Output only the lines below from the one containing "You are a computer-use agent. Image resolution: width=359" to the one containing "Open Branded Trust", exactly as written, both ends kept.
(DATA FOR PROCESSING)
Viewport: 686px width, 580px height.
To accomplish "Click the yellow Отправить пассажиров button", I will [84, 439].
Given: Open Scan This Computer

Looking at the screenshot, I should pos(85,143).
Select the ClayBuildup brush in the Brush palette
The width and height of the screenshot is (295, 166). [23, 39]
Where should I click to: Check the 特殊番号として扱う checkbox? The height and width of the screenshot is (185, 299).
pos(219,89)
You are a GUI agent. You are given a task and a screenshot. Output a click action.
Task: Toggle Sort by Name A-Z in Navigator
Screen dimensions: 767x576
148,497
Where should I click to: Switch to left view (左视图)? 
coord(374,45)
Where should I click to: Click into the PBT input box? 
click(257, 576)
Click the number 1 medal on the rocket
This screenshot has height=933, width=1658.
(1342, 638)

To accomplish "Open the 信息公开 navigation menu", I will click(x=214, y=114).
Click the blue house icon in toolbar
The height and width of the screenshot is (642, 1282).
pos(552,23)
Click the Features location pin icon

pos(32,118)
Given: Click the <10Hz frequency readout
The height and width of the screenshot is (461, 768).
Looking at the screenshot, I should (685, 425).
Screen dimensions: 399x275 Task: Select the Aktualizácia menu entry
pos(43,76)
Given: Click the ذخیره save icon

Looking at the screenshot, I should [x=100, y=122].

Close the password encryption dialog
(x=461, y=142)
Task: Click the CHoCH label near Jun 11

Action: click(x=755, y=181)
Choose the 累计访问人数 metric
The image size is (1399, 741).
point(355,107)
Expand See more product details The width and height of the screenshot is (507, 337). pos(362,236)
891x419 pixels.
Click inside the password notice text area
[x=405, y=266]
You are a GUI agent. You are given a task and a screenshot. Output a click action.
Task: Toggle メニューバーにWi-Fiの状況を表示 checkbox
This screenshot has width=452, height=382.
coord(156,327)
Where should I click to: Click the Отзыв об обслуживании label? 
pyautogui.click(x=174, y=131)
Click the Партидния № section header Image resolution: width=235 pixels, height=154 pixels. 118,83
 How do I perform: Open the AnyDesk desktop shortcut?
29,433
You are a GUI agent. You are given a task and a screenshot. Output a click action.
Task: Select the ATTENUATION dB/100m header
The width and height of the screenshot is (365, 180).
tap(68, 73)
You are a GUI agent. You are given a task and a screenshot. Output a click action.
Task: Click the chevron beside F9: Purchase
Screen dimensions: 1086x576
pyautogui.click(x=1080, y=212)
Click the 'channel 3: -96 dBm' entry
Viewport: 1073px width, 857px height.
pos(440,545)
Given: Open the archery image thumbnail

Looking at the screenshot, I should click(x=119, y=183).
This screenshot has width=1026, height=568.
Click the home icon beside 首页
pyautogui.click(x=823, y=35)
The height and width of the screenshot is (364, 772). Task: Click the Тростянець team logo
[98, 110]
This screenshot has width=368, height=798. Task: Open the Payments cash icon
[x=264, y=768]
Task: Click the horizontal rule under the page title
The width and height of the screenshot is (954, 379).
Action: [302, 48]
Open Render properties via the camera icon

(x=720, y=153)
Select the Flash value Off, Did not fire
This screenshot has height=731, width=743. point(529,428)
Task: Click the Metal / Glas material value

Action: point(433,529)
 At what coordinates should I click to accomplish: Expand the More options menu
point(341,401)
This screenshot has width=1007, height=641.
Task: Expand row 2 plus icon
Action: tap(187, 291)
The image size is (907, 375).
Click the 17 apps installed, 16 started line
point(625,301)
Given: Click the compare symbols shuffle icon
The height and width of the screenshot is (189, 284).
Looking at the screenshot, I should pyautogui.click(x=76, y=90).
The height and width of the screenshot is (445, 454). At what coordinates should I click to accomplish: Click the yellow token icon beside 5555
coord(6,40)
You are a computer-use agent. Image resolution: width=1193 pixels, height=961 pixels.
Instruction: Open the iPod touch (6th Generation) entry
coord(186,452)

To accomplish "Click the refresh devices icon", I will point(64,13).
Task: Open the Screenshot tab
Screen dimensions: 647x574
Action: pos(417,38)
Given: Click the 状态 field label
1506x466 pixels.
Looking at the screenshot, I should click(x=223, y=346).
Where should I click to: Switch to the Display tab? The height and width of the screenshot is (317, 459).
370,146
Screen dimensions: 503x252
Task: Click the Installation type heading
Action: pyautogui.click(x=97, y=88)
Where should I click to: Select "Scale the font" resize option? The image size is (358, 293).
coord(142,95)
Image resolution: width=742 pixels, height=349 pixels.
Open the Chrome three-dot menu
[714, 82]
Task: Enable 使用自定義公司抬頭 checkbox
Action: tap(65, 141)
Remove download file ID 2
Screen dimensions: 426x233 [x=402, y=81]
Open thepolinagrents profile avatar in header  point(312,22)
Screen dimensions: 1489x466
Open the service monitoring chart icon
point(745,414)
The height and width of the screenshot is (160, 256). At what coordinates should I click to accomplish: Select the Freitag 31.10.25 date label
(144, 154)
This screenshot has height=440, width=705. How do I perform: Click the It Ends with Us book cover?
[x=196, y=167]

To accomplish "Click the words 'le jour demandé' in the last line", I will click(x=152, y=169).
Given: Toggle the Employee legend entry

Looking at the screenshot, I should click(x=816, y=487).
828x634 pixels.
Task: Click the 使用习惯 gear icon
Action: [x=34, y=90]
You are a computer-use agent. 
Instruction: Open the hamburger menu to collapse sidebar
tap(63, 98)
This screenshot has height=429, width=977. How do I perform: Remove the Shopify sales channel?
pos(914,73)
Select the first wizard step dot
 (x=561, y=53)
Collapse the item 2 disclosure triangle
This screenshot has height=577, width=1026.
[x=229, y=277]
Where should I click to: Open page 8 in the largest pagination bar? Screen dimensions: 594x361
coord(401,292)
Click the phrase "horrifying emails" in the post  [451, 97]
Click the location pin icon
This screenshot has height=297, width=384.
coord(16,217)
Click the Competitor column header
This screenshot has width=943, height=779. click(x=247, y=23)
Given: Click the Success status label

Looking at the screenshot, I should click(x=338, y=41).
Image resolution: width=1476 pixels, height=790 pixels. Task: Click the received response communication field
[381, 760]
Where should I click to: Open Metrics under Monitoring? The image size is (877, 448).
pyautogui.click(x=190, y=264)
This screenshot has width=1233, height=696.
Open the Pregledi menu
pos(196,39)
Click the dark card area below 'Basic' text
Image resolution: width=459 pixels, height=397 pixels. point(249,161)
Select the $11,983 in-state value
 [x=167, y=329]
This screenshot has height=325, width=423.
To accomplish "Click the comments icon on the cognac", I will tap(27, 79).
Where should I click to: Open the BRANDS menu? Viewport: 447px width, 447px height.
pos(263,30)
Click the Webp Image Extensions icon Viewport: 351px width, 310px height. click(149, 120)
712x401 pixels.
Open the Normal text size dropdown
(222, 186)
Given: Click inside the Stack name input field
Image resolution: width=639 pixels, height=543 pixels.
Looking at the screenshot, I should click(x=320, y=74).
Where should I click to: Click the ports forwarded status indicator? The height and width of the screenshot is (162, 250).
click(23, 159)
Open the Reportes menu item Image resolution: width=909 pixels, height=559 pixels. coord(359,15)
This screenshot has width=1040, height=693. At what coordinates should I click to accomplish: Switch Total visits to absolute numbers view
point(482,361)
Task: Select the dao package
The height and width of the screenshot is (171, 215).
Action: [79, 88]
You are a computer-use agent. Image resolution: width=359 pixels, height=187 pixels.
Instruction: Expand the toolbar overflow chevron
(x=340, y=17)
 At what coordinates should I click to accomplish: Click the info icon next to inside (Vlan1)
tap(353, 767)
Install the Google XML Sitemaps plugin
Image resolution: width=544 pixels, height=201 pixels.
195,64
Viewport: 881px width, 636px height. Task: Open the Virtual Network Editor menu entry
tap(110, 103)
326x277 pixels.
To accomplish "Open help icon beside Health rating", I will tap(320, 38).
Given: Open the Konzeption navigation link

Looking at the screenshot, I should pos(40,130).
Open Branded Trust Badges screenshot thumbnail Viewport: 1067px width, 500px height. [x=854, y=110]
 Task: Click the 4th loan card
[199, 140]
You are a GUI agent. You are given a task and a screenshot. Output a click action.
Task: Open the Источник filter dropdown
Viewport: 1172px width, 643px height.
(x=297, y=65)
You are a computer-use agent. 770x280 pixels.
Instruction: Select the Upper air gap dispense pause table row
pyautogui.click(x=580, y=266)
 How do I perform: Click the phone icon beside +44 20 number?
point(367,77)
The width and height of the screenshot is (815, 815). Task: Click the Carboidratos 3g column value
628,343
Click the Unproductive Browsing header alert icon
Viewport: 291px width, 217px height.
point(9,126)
(End DATA FOR PROCESSING)
» **RESPONSE BELOW**
You are a computer-use agent. Image resolution: width=359 pixels, height=187 pixels.
Instruction: Expand the toolbar overflow chevron
(x=340, y=17)
 At what coordinates should I click to accomplish: Click the info icon next to inside (Vlan1)
tap(353, 767)
Install the Google XML Sitemaps plugin
Image resolution: width=544 pixels, height=201 pixels.
195,64
Viewport: 881px width, 636px height. Task: Open the Virtual Network Editor menu entry
tap(110, 103)
326x277 pixels.
To accomplish "Open help icon beside Health rating", I will tap(320, 38).
Given: Open the Konzeption navigation link

Looking at the screenshot, I should pos(40,130).
Open Branded Trust Badges screenshot thumbnail Viewport: 1067px width, 500px height. [x=854, y=110]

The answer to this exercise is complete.